THE First Minister has apologised ‘unreservedly’ to patients caught up in this winter’s NHS crisis.

In the week between Christmas and New Year, 78.7 per cent of patients attending A&E at the IRH were admitted, transferred or discharged within four hours.

The target is 95 per cent — a target missed both locally and across the country.

Winter brings flu bugs and adverse weather, as it does every year, but these latest figures are alarming.

Pressure on the health service is mounting and questions are to be asked about the extent to which health boards and the Scottish Government were properly prepared going into the winter period.

It was only a few weeks ago that Audit Scotland reported that health boards were making unsustainable savings and struggling to maintain quality of care.

The NHS faces increasing challenges, they warned, and crucial building blocks to enable change still need to be put in place. Seven out of eight key measures of performance were being missed.

These are stark warnings and they do not come in isolation.
Last year, the Royal College of Nursing in Scotland warned of a brain drain, with over a third of the workforce said to be looking for a new job. 

The British Medical Association in Scotland say the NHS is being stretched to ‘breaking point’.
Throughout 2017, there were 100,000 cases of people waiting longer than the four-hour standard in Scotland’s A&E units. In almost 2000 cases, patients were waiting more than TWELVE hours.

If the First Minister’s apology is to mean anything then it must be backed up with action to address the crisis.

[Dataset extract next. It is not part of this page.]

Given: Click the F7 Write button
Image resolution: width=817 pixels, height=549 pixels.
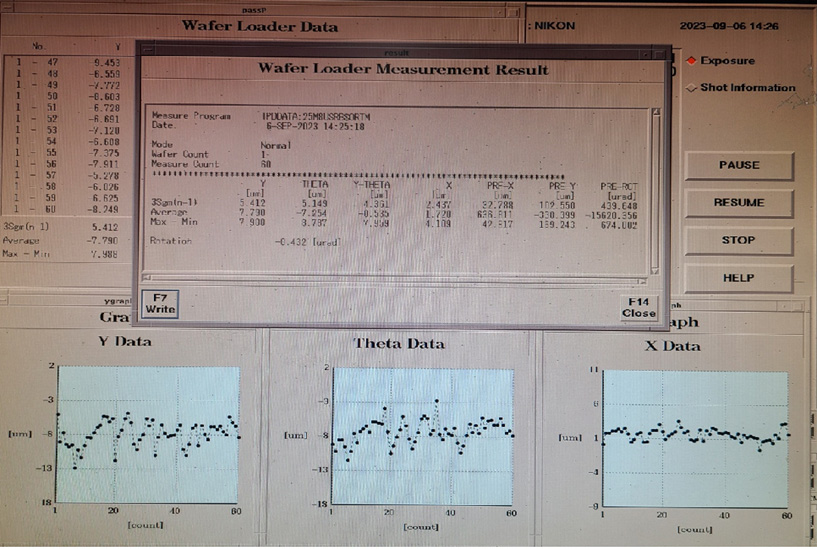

The SNP government have been in power for over 10 years.

Time and again they have been warned that the health service is overstretched and that hard-pressed staff are under constant pressure.

This winter the NHS is meltdown.

Too many patients are not getting the service they need and too many frontline NHS workers are not getting the support they deserve.

The country can’t go on like this. We need action and we need it now. That means intervention to support hospitals like the IRH through the rest of the winter and a long-term plan to make the NHS fit for the future.